“It is I, Sea Gull!”

The words, full of meaning both personal for the speaker and cultural for the country listening below, were the first spoken by a woman in space.  On June 16, 1963, Valentina Tereshkova (b. 1937) broke the bonds of Earth while sitting in the spherical confines of her Vostok 6 capsule, and in her opening lines to the planet below she broke the designated protocol for one thin moment to breath in the exultation of what just happened.  For her, the call sign Sea Gull harkened back to her peasant youth when she jumped off bridges into flowing streams at the daring of her companions, her arms held out wide like a giant sea bird.  To her country, the voice represented a core cultural belief that women could and ought to work alongside men in all walks of life, from the university to the factory and now, outer space itself.

After returning to Earth following 48 revolutions of the planet over 70 hours and 1,222,014 miles traveled, she was caught in an impulsive bear hug by a beaming Premier Nikita Khrushchev who took the opportunity to gloat that, while in the bourgeois West women were still being kept from opportunities to excel, here in the Soviet Union stood living proof of communism’s egalitarian ideal.  It was an effective blow to the gut of NASA administrators who had completely failed to support the training of the Mercury 13 women’s astronaut program, but as an expression of the nation’s ongoing commitment to gender parity in space it was to prove lacking.  Valentina Tereshkova, hero of the nation and the world, would never go into space again, and the next Soviet woman would not set foot in the final frontier for another nineteen long years.

+-------+

**WORK TO COMPLETE**:
**a)** Rewrite the paragraph of the Tereshkova text that begins "After returning to Earth" as a short bulleted list that keeps its main facts.
**b)** According to the Tereshkova text, on what date did her Vostok 6 flight begin?
**c)** Write the next part of the text about Valentina Tereshkova, picking up after its final sentence.
The items below come from a separate source and are not connected to this text.

+-------+

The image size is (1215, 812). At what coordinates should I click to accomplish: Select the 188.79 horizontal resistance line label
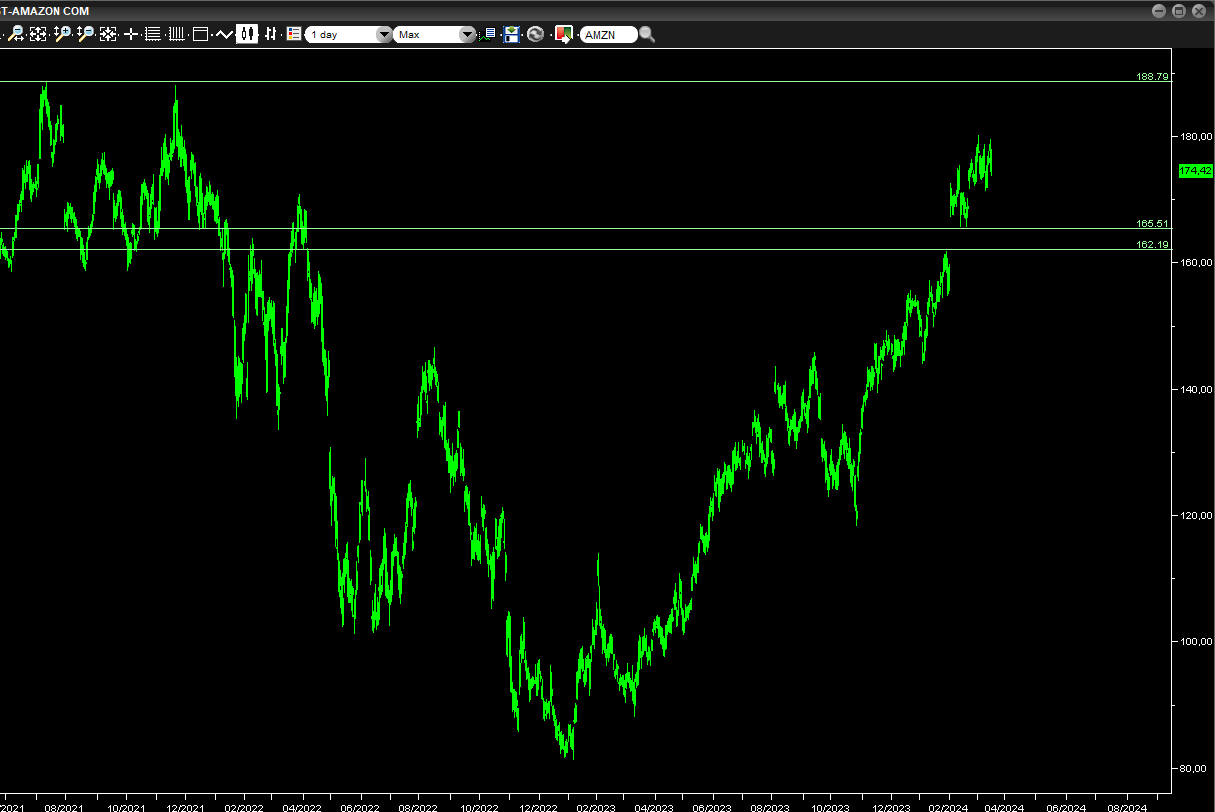pyautogui.click(x=1152, y=76)
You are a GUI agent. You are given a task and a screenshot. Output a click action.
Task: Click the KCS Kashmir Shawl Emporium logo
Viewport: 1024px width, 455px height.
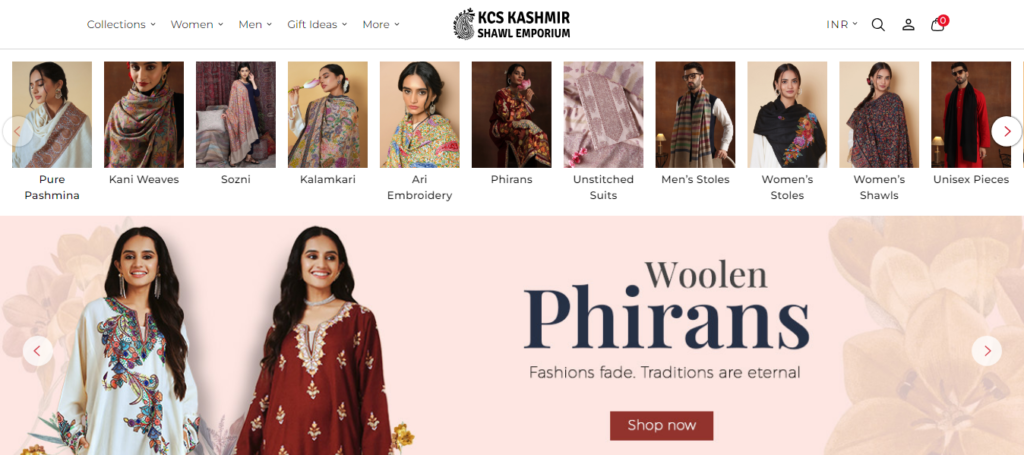(x=511, y=24)
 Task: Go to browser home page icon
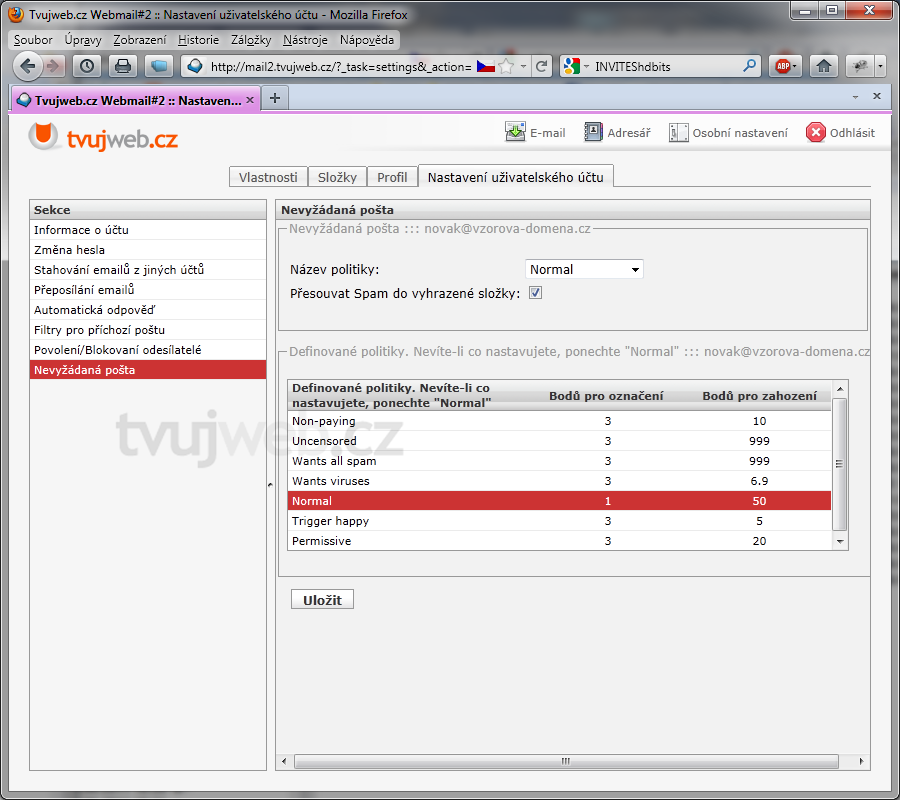[823, 66]
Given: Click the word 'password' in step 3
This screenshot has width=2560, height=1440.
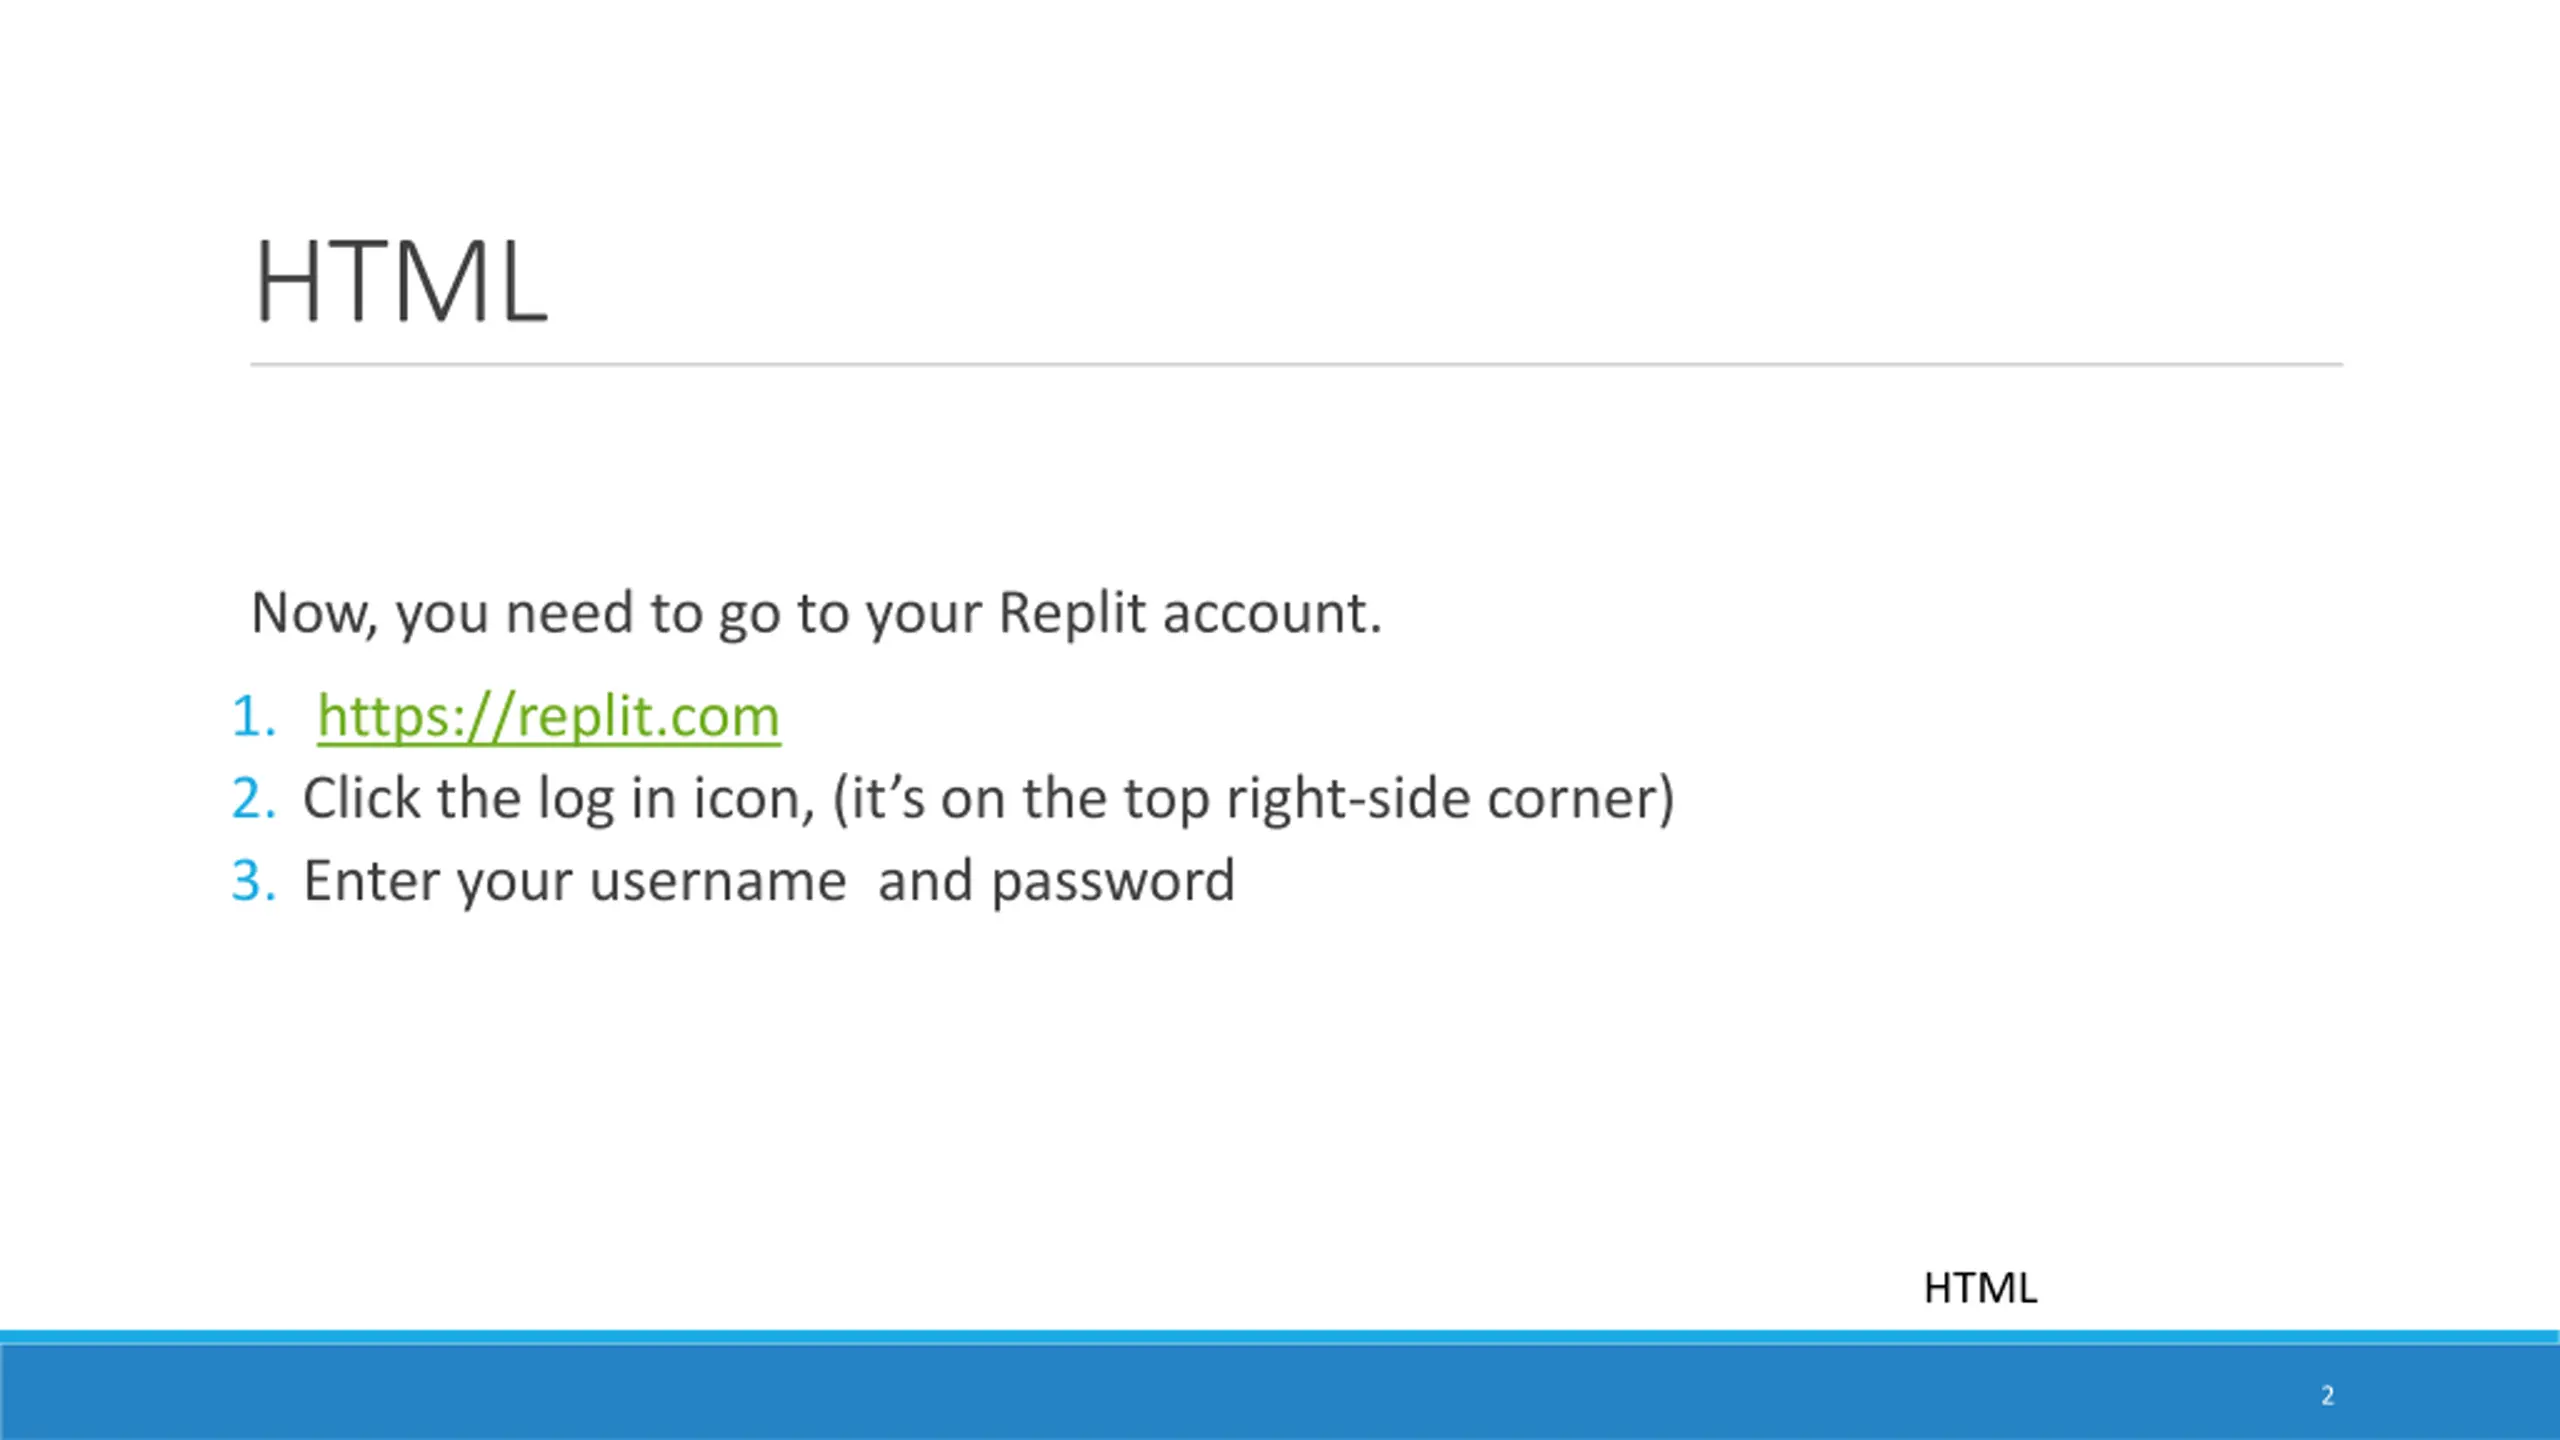Looking at the screenshot, I should [x=1113, y=880].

+-------+

**EXPECTED RESULTS**:
**a)**
- Tereshkova returned to Earth after 48 revolutions of the planet, over 70 hours and 1,222,014 miles.
- Premier Nikita Khrushchev hugged her and boasted that she was living proof of communism's egalitarian ideal, unlike the West, where women were still kept from opportunities.
- The boast hit NASA administrators hard, since they had failed to support the training of the Mercury 13 women's astronaut program.
- As a sign of Soviet commitment to gender parity in space, it proved lacking. Tereshkova never went into space again, and no other Soviet woman did so for nineteen years.

**b)** June 16, 1963.

**c)**
Tereshkova’s is a tale of improbabilities adding up to one great certainty, and in that respect is not all so different from many stories of the middle Soviet era.  She was born in the small village of Maslennikovo in 1937, the middle child in a family like any other.  Her father was a tractor driver and mechanic on the village collective farm, where mechanized tools were a new thing indeed and electricity still an undreamed of luxury.  When Germany invaded Russia in 1941, her father joined the army and soon thereafter died on the frontlines, leaving his wife Yelena Fedorovna to raise three children and work the farm by herself as best she could.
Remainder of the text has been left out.